- **WHAT YOU HAVE TO DO**
Below are the records. State how many of their lines contain "Stocks", with nothing else.

- **LISTED ENTRIES**
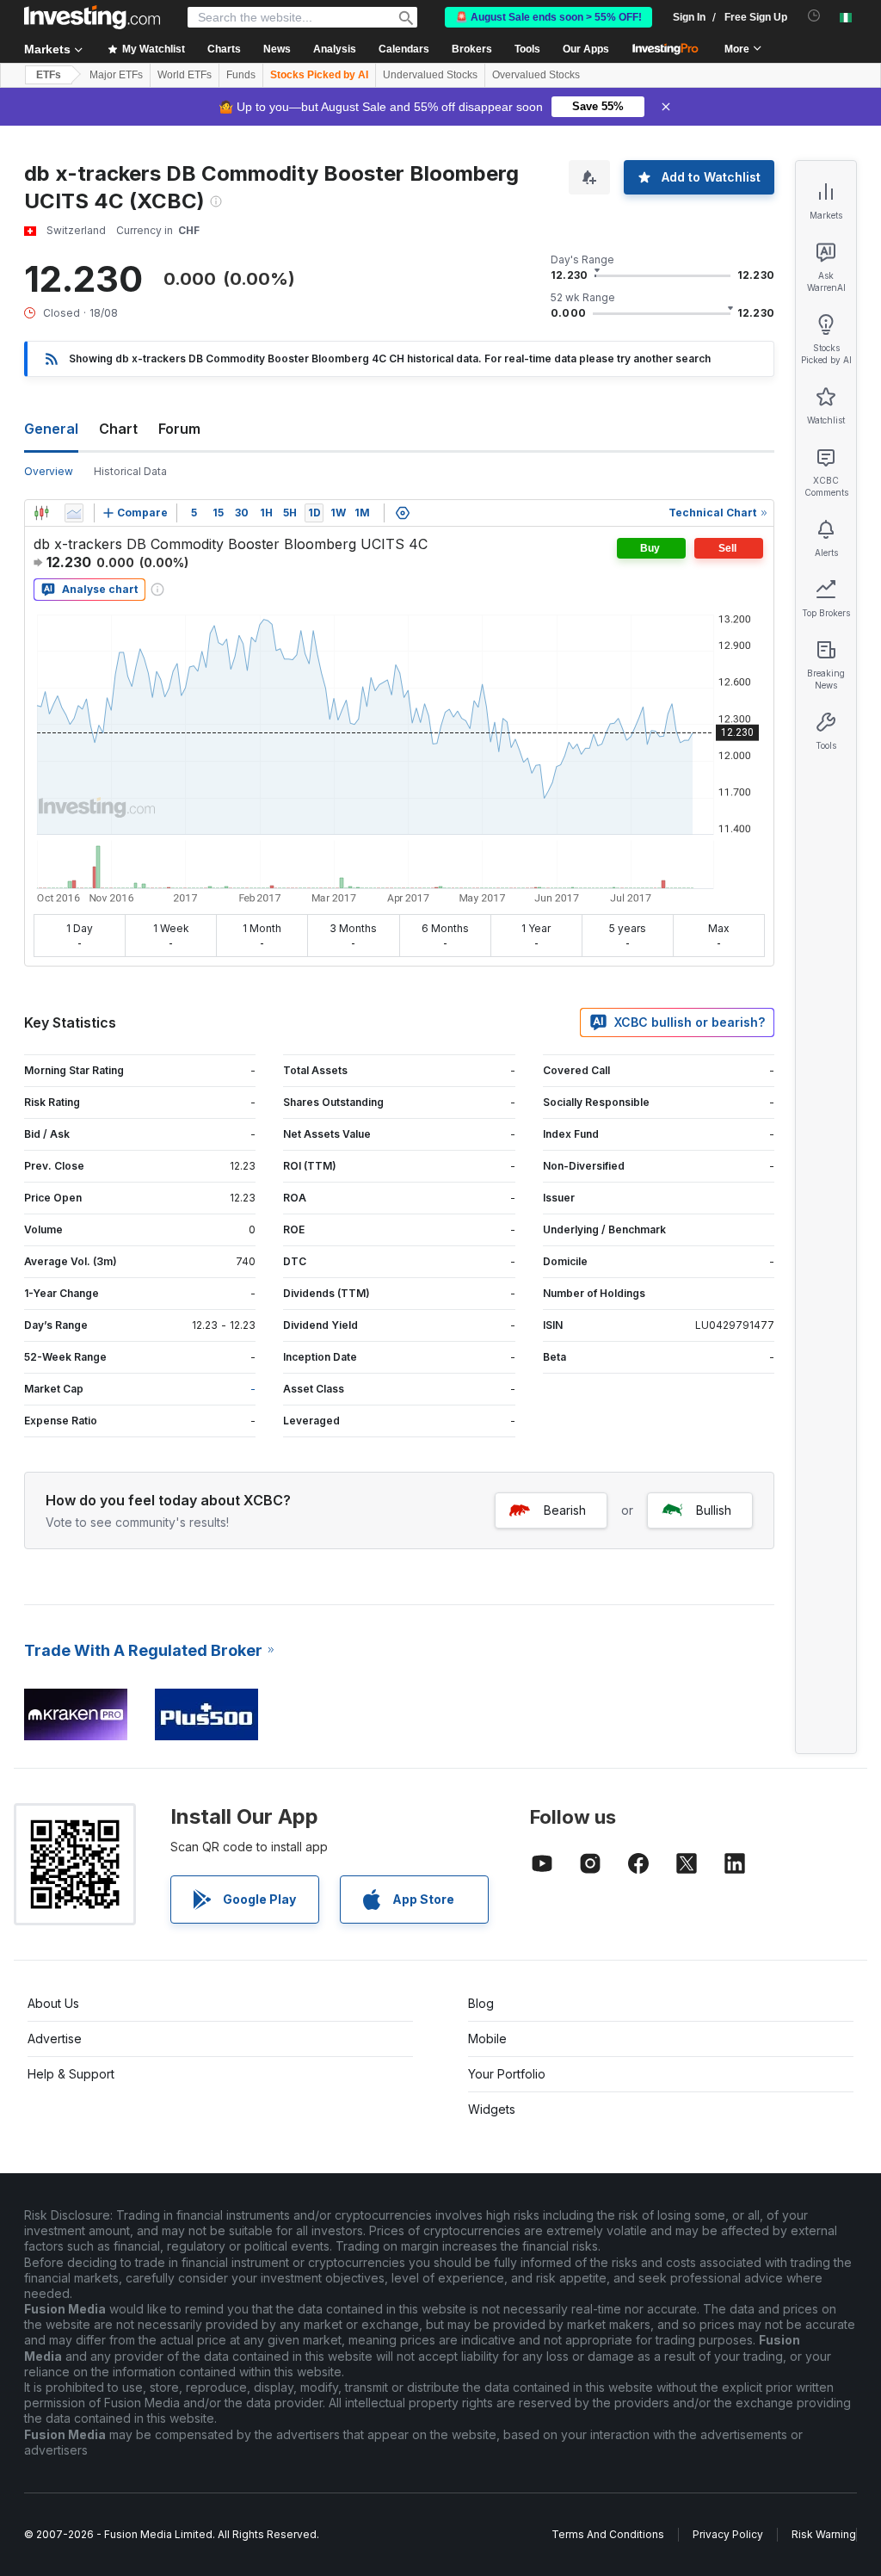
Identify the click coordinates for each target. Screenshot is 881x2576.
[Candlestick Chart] (41, 512)
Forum (179, 428)
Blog (481, 2003)
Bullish (713, 1510)
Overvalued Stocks (536, 75)
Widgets (491, 2109)
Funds (241, 75)
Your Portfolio (506, 2073)
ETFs (48, 75)
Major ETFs (116, 75)
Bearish (565, 1510)
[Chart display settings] (402, 512)
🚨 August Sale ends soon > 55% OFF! (548, 17)
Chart (118, 428)
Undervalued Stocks (430, 75)
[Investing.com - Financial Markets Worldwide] (92, 17)
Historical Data (130, 471)
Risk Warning (824, 2534)
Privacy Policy (728, 2534)
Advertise (55, 2038)
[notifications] (814, 16)
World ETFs (184, 75)
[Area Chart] (74, 512)
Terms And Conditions (607, 2534)
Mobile (487, 2038)
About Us (53, 2003)
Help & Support (71, 2073)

- **OUTPUT FOR THIS EXERCISE**
2